In a recent blog post, Sandeep Singhal, GM of the Windows Networking team, and Vijay Tewari, Group Program Manager in the SCVMM team at Microsoft, discuss the software-defined networking capabilities built into Windows Server 2012 and System Center 2012 SP1, explaining how their virtualized networks allows customers to move their datacenters into the Windows Azure cloud without changing IP addresses:
Hyper-V Network Virtualization delivers network flexibility for the cloud by providing the ability to create multi-tenant virtual networks on a shared physical network. Each tenant gets a complete virtual network, including multiple virtual subnets and virtual routing. (Some network virtualization solutions out there assume the tenant only has a single subnet!) On each host, Hyper-V uses dynamically updatable SDN policies to associate a tenant network and properly direct traffic to the destination. The SDN policy also determines which VM’s these tenant VM’s are allowed to communicate with, providing the requisite isolation. As a result, Hyper-V Network Virtualization allows tenant workloads to be placed anywhere in the physical datacenter. Tenant networks even can use private IP addresses (which might overlap with addresses used by other tenants), allowing tenants to rapidly migrate their existing workloads to the cloud by bringing their own IP addresses. In fact, Windows Server 2012 supports interoperable cross-premise connectivity, so you can seamlessly link your subnets in the public cloud back to your local network. …

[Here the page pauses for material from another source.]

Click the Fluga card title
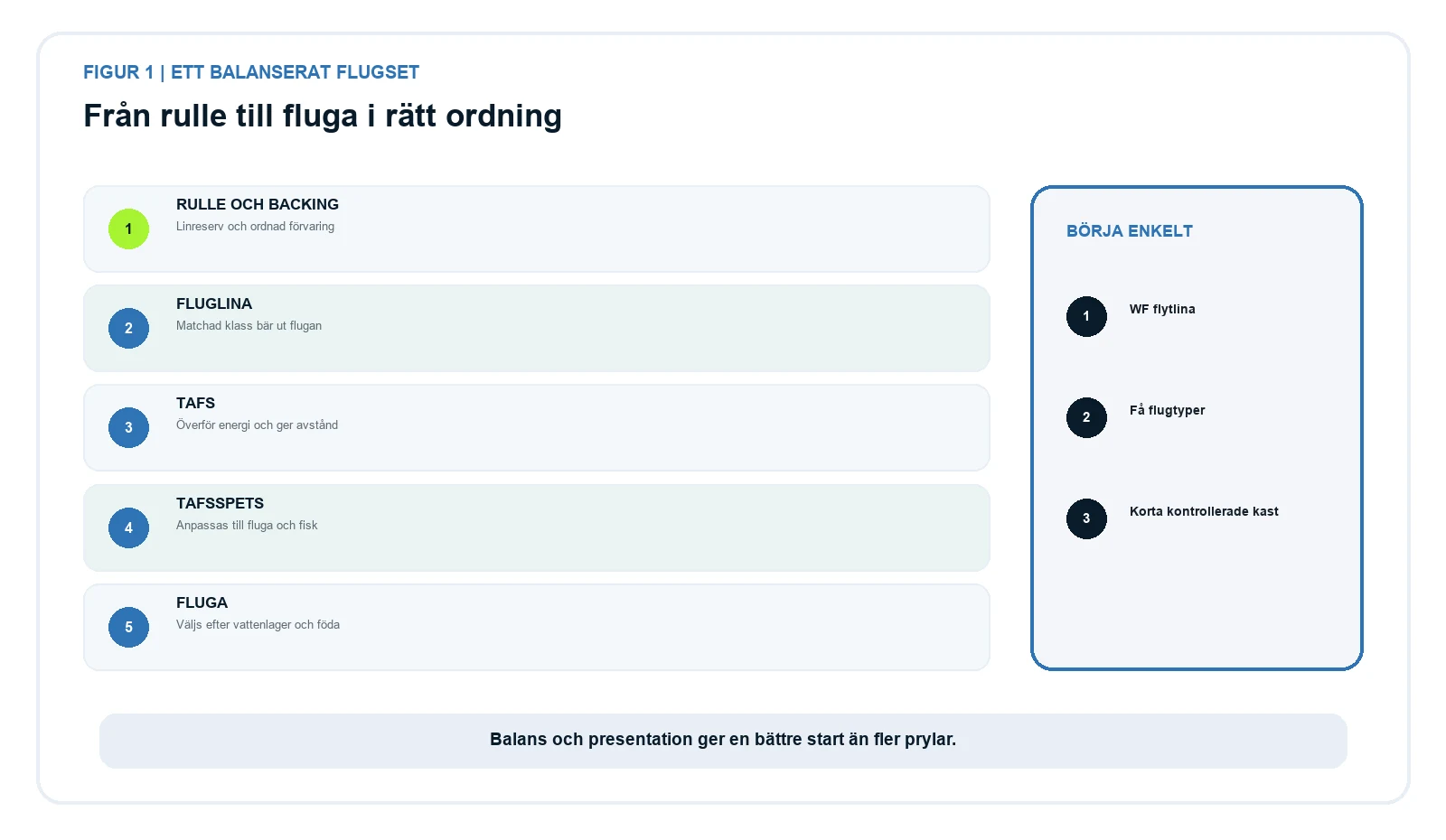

Our SDN solution is further enabled through rich traffic control policies on the Hyper-V virtual switch. On a per-VM basis, you can configure security policies that limit the types of traffic (and destinations). You can reserve bandwidth to particular VMs, ensuring that mission-critical services can always access necessary network capacity. You can even apply bandwidth caps, allowing you to avoid traffic starvation or enforce a variety of charging models. What’s more, these network control policies are dynamic, so they can be adjusted in real-time.
Singhal and Tewari claim that their networking virtualization solution has been tested in production within Azure datacenters “orchestrating communication for tens of thousands of VMs running on over 4000 physical hosts.” On the other hand, VMware’s solution claims to be built on open standards allowing third party services, including using hardware and virtual appliances, to be inserted in various places within the virtual network in order to access the traffic, as detailed in this whitepaper.